About Chez Nico
Chez Nico is an outlier in every sense. A twenty-seat vegetarian tasting-menu restaurant, run by a French chef in the middle of the Tyrol — a part of Austria famous for schnitzel, smoked meat and speck — and it has been, since it opened, one of the most consistent tables in the city.
Chef Nicolas Curtil trained through classical French kitchens before moving full-time to vegetable cooking. The five-course menu changes every three weeks with the market: salt-baked celeriac with hazelnut and shaved truffle, roasted cauliflower with caper and anchovy butter (anchovy is the menu's one non-vegetarian touch, and negotiable), black-rice risotto with cavolo nero and preserved lemon. Technique is unshowy and tight.

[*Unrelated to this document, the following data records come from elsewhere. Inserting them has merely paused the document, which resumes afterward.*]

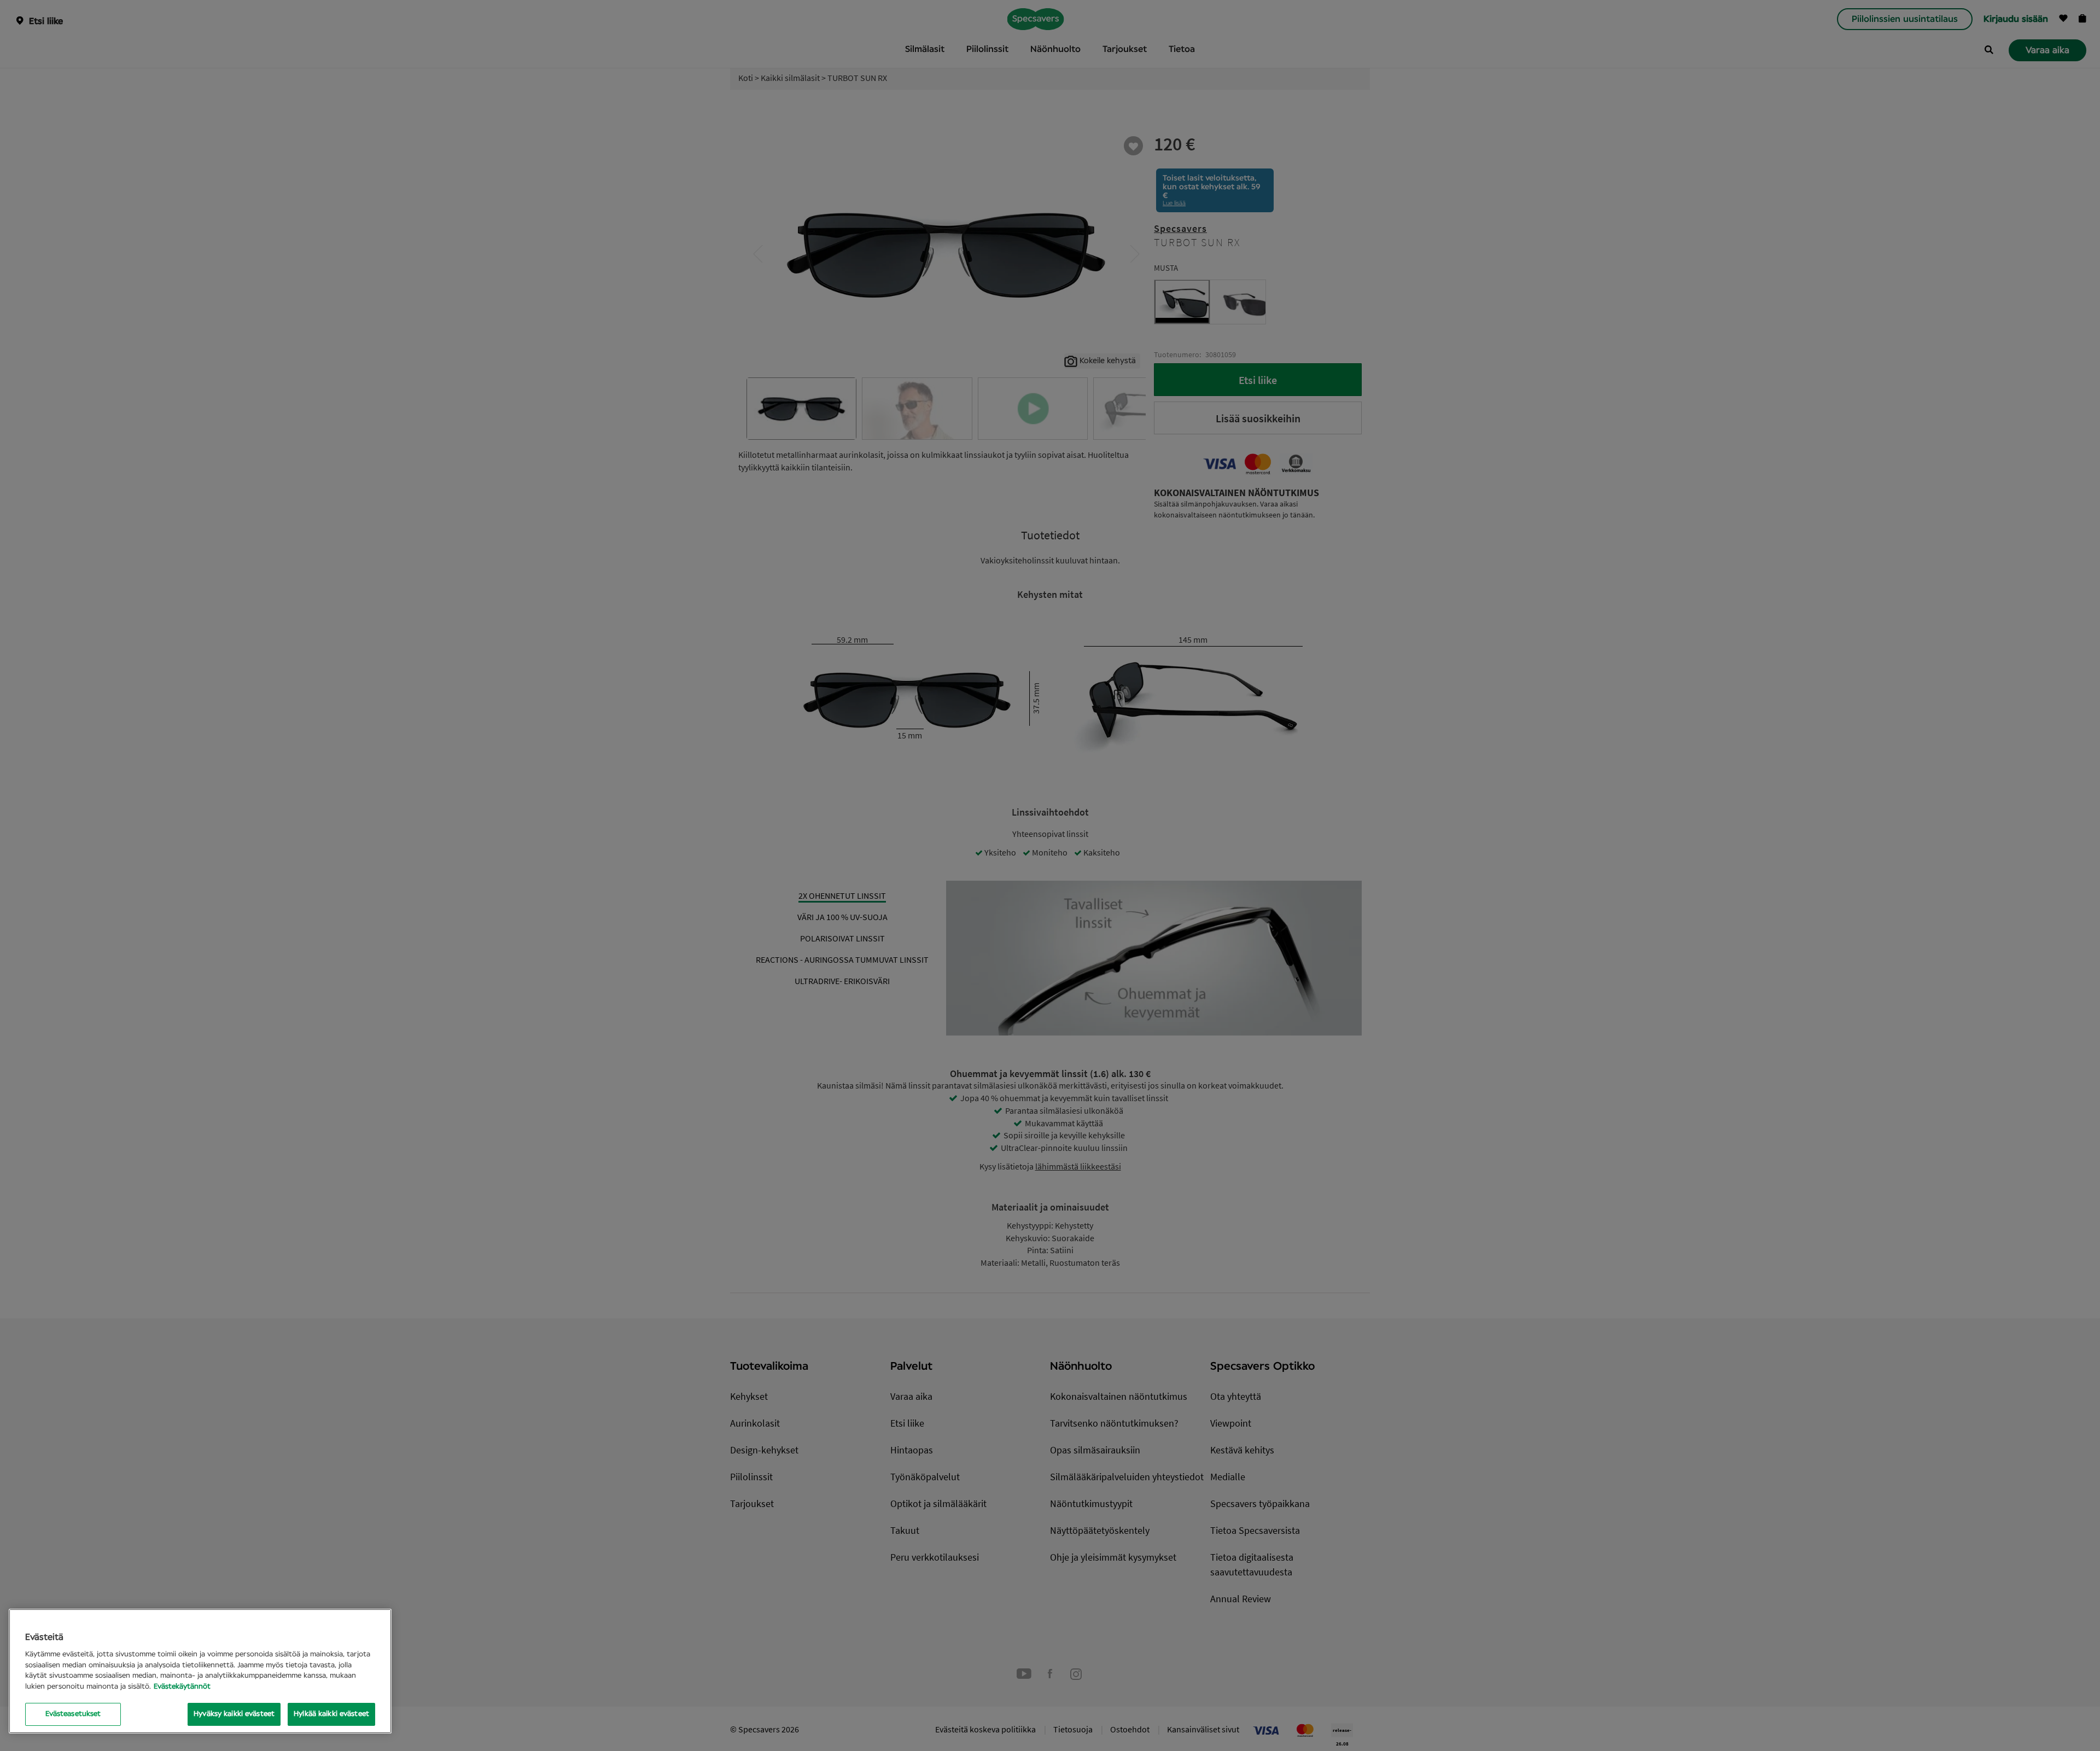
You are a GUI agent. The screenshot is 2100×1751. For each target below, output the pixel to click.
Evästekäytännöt (182, 1686)
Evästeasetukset (73, 1714)
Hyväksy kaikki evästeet (234, 1714)
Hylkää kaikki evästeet (331, 1714)
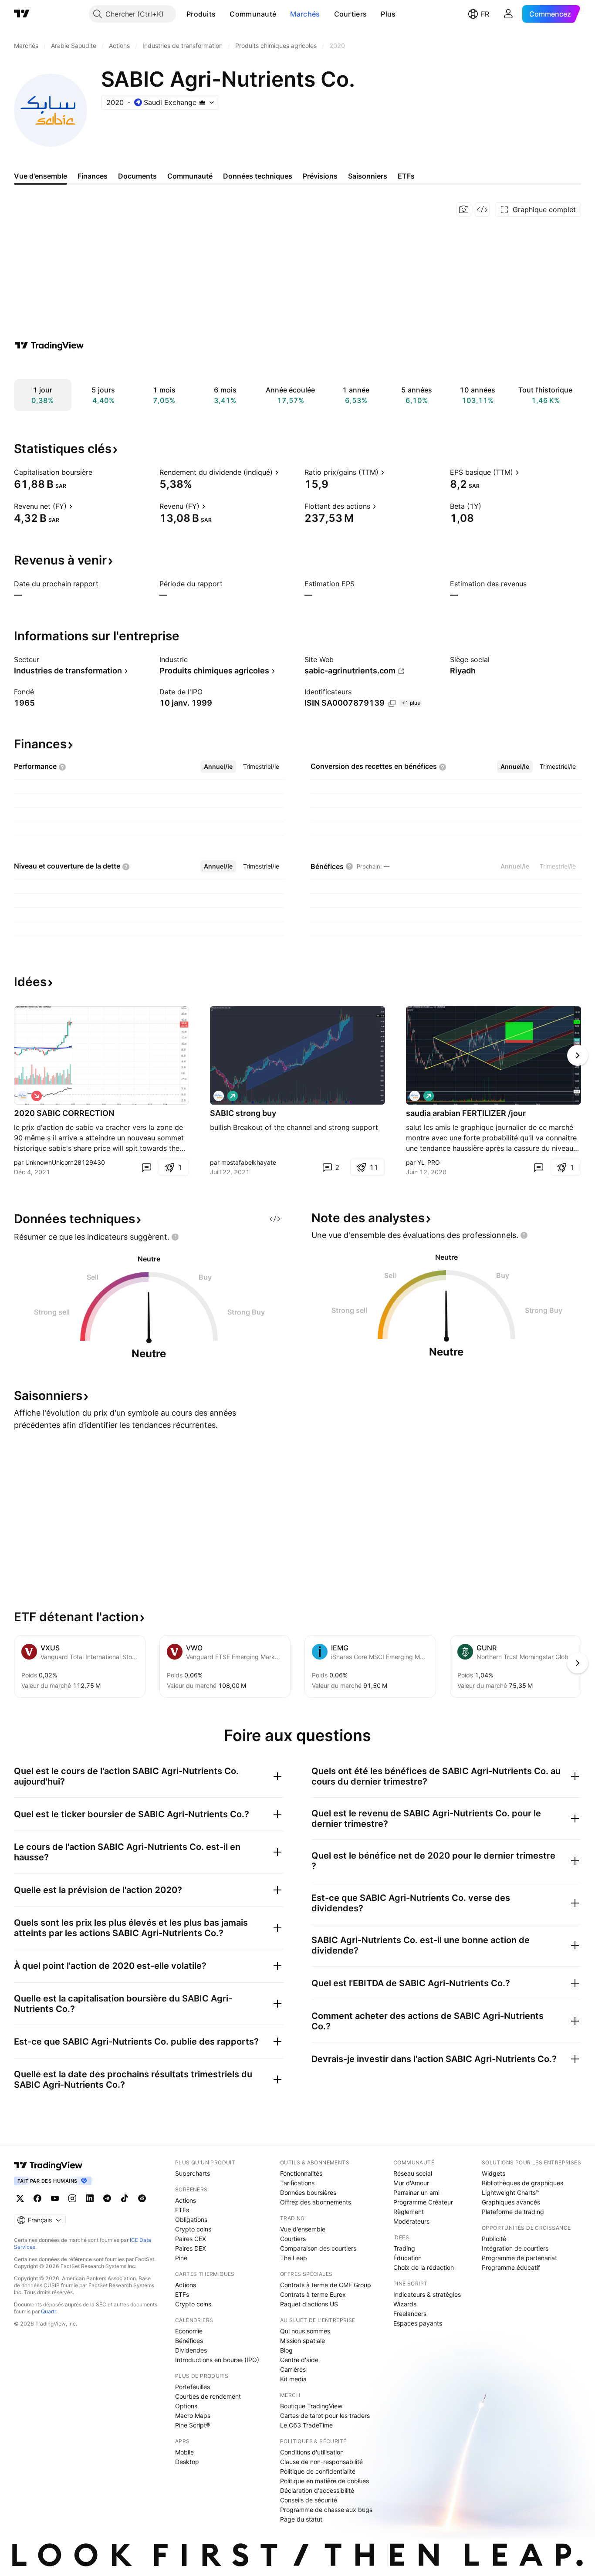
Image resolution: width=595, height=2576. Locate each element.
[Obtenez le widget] (482, 209)
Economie (189, 2331)
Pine (181, 2258)
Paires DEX (190, 2248)
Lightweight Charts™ (511, 2192)
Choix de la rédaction (423, 2267)
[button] (222, 14)
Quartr (48, 2311)
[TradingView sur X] (20, 2198)
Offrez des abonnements (315, 2202)
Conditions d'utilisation (312, 2452)
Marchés (305, 14)
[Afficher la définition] (98, 472)
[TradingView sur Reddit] (142, 2198)
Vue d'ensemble (302, 2229)
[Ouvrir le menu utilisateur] (508, 14)
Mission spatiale (302, 2340)
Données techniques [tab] (257, 176)
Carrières (293, 2369)
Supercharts (192, 2173)
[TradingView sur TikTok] (124, 2198)
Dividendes (191, 2350)
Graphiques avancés (511, 2202)
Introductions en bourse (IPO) (217, 2359)
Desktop (187, 2461)
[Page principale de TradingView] (22, 14)
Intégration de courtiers (515, 2248)
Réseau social (412, 2173)
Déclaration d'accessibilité (317, 2490)
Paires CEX (190, 2238)
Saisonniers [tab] (367, 176)
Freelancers (409, 2313)
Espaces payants (417, 2323)
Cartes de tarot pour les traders (325, 2415)
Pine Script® (192, 2425)
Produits (201, 14)
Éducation (407, 2258)
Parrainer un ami (416, 2192)
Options (186, 2406)
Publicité (494, 2238)
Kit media (293, 2379)
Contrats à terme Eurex (313, 2294)
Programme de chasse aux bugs (326, 2509)
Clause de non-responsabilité (321, 2461)
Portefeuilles (192, 2386)
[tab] (218, 767)
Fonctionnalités (301, 2173)
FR (485, 14)
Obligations (191, 2219)
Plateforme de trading (513, 2211)
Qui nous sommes (305, 2331)
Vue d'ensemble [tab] (40, 176)
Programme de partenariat (519, 2258)
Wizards (404, 2304)
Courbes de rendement (208, 2396)
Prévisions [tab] (320, 176)
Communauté (253, 14)
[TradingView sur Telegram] (107, 2198)
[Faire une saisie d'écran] (463, 209)
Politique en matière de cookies (324, 2481)
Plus (388, 14)
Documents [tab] (137, 176)
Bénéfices (189, 2340)
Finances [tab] (93, 176)
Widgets (493, 2173)
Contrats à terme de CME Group (325, 2285)
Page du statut (301, 2519)
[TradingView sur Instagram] (72, 2198)
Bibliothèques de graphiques (522, 2183)
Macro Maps (192, 2415)
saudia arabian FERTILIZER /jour (466, 1113)
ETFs (182, 2210)
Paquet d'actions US (309, 2304)
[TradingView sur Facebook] (37, 2198)
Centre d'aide (299, 2359)
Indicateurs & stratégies (427, 2294)
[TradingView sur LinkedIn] (90, 2198)
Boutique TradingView (311, 2406)
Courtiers (350, 14)
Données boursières (308, 2192)
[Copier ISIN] (392, 703)
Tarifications (297, 2183)
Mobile (184, 2452)
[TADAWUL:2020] (22, 1096)
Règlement (408, 2211)
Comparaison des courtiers (318, 2248)
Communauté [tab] (190, 176)
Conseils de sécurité (308, 2500)
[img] (202, 102)
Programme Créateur (423, 2202)
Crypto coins (193, 2229)
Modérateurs (411, 2221)
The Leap (293, 2258)
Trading (404, 2248)
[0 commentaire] (146, 1167)
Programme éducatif (511, 2267)
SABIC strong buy (243, 1113)
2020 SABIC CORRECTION (64, 1113)
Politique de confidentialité (317, 2471)
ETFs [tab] (406, 176)
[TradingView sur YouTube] (55, 2198)
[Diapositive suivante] (577, 1055)
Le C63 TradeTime (306, 2425)
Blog (286, 2350)
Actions (185, 2200)
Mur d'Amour (411, 2183)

Wine is small, biodynamic, and mostly from Austria and the Jura. Service — run by Nicolas's partner — is warm and precise. The room itself is deliberately low-key: whitewashed walls, a handful of candles, bare wood.
A full dinner with pairings runs 130€ per guest, which makes Chez Nico one of the best-value fine-dining rooms in Austria. Bookings are tight — the room is small, and most regulars treat it as a monthly ritual.
Why It's Perfect for First Date
Chez Nico is the first-date room for diners who want the conversation to be about the food — not the scene. Twenty seats, candlelight, a thoughtful menu that gives the evening structure, and a price that signals care without financial theatre. If the other person is a serious eater, this is the evening they will remember.